* [PASSAGE GIVEN]:
----------------------------------------

Coeur d'Alene, Idaho
July 28, 1999

                             YOUR VOTE IS IMPORTANT

PLEASE DATE, SIGN AND PROMPTLY RETURN THE ENCLOSED PROXY SO THAT YOUR SHARES MAY
BE VOTED IN ACCORDANCE WITH YOUR WISHES. MAIL THE PROXY IN THE ENCLOSED
ENVELOPE, WHICH REQUIRES NO POSTAGE IF MAILED IN THE UNITED STATES. THE GIVING
OF THE PROXY DOES NOT AFFECT YOUR RIGHT TO VOTE IN PERSON SHOULD YOU ATTEND THE
MEETING.
<PAGE>   4

                                PROXY STATEMENT

GENERAL

     This Proxy Statement is furnished in connection with the solicitation, by
the Board of Directors of Coeur d'Alene Mines Corporation (the "Company" or
"Coeur"), of proxies of shareholders for shares to be voted at the Annual
Meeting of Shareholders to be held on Wednesday, September 8, 1999, and any and
all adjournments thereof.

     Any shareholder executing a proxy has the right to revoke it at any time
prior to its exercise by giving notice to the Secretary of the Company.

     This Proxy Statement and the accompanying proxy are being mailed or given
on or about July 28, 1999, to shareholders of the Company.

----------------------------------------

* [EXERCISE DETAILS]:
Continue the proxy statement above from its final sentence.

----------------------------------------

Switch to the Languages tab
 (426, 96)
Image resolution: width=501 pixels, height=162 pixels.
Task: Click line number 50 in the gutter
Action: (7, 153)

----------------------------------------

* [RESPONSE BELOW]:
                               VOTING SECURITIES

     All shareholders of record as of the close of business on July 9, 1999, are
entitled to vote at the Annual Meeting or any adjournment thereof upon the
matters listed in the Notice of Annual Meeting. Each shareholder is entitled to
one vote for each share held of record on that date. As of the close of business
on July 9, 1999, a total of 21,900,579 shares of common stock, $1 par value per
share (the "Common Stock"), and 7,077,833 shares of Mandatory Adjustable
Redeemable Convertible Securities, $1 par value per share (the "MARCS"), were
issued and outstanding. The holders of shares of Common Stock and the holders of
MARCS will vote together as one class upon all matters to be voted upon at the
Annual Meeting.

     Shares represented by a proxy will be voted according to the instructions,
if any, given in the proxy. Unless otherwise instructed, the person or persons
named in the proxy will vote (1) FOR the election of the eight nominees for
directors listed herein (or their substitutes in the event any of the nominees
is unavailable for election); (2) FOR the approval of the proposed issuance of
Common Stock of the Company for the acquisition of certain silver assets of
Asarco Incorporated; (3) FOR the approval of an amendment to Article II of the
proposed Restated and Amended Articles of Incorporation of the Company
authorizing an increase in the number of authorized shares of Common Stock from
60 million to 125 million shares; (4) FOR the approval of an amendment to
Article II of the proposed Restated and Amended Articles of Incorporation of the
Company authorizing an increase in the number of authorized shares of the
Company's Preferred Stock, par value $1.00 per share, (the "Preferred Stock")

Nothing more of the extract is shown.